Trekkie said:
two non-propigating trojans (one which is even debatable if it's a 'trojan' or not) this is chump change.
The problem is that this could easily be made into a propagating problem combine *with* some of the other vulnerabilities out there.
Here is a question: You get a small DMG from a friend who is in your address book. You presumably trust them. The email says, "I found this great utility to control your internet preferences, to avoid a trojan that hijacks your help viewer. This was just announced today, see <inforword article or whatever>." What do you do? 90% of the people will click it.
What happens to you? It is the trojan itself. Instead of the email, it is the trojan mailing itself out to everyone in your address book - something can EASILY do that.
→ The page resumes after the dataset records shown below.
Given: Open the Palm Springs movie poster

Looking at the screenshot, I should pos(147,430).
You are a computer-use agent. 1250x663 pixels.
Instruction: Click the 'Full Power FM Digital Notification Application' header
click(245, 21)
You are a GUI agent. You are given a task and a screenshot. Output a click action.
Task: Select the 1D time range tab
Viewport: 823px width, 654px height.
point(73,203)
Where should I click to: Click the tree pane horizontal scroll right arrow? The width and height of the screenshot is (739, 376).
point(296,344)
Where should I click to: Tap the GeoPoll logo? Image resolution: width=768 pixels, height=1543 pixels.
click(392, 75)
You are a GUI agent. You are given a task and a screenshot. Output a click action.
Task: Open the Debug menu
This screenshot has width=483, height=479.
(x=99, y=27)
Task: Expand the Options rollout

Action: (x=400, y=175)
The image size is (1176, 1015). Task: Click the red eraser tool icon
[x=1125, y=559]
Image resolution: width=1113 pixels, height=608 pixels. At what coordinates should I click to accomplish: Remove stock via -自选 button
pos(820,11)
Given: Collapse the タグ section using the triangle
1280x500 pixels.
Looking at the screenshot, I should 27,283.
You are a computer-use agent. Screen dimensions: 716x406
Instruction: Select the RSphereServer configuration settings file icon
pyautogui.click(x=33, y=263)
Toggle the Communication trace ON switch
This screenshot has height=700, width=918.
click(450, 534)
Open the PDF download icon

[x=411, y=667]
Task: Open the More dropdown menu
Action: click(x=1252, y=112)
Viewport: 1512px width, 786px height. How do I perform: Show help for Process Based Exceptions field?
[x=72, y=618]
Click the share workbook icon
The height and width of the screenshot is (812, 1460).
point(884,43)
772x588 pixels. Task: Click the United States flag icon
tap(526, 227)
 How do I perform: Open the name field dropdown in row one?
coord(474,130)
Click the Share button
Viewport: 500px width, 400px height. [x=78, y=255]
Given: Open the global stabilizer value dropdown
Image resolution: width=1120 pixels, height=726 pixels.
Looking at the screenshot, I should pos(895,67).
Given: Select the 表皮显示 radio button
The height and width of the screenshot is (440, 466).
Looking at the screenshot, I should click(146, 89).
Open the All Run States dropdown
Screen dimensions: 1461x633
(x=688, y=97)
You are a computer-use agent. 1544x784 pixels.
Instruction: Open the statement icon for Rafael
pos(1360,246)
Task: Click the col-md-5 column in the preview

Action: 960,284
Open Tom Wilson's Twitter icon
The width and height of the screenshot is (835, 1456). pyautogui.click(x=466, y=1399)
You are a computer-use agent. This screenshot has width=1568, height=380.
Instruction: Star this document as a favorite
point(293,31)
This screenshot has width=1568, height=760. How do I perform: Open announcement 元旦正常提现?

Then it can easily do an rm -rf /.
Or it tries to start up the remote desktop self-start (from the command line there is a command for it).
Or it uses the command line to open up a small additional application on the disk image which can do more.
Or it uses wget (or similar) to download and start something at the command line.
Additional possibilities depending on what it does above and what is on your system:
Or it can open up ports on your firewall or just turn it off.
Or it can install a key stroke recorder and periodically send out "interesting" keystrokes (e.g. anything typed will connected using an SSL connection).
Or it can say "Disk Utility needs your admin password to mount this signed image"? Most people would type it in because OS X has us (I might do it) conditioned to do so. Then it could email (or send via TCP without using your mail program) the admin plus your IP somewhere.
Or it can install a background application to listen on a particular port while re-configuring your firewall to allow that port to be open.
Or it can email documents in your "Documents" folder somewhere. (e.g. just email files < 5K in size. What kind of info is in those files?)
Just because the demo is non-malicious and doesn't exploit all the possibilities doesn't mean they are not there. There are a tons more things it could do from the really subtle so you would never know it to the really damaging and everything in between.
There are enough vulnerabilities out there that it could be done. Worms are easy to write. Viruses are too. Trojans are too. Someone with a good knowledge of Unix could write one to take advantage of 8 to 10 of the most common open vulnerabilities and it would be a huge problem.
Someone who wrote one that exploited 8-10 Unix problems (including Mac and Linux) *and* 8-10 Windows problems would cause complete havoc because there wouldn't be only one method of propagation to stop, there would be multiple routes to infection for just about all of the machines on the net. And if Unix machines are infected, Windows are, and Macs are (and perhaps Cisco router vulnerabilities), how the heck will people get updates to fix them? CD? It could be done and it will be done, it is just a question of when. Up until now you've had amateurs doing it, script kiddies etc.
Hopefully it will remain that way, but I believe at some point there will be someone who decides to exploit many (not just 1 or 2) problems at once, who doesn't make stupid programming errors (e.g. like the Morris Worm or many others), who is based where they don't care (e.g. North Korea or some small, but big-time criminal organization or terrorists) and has a specific malignant purpose. Then many billions of hours of work will be lost or stolen.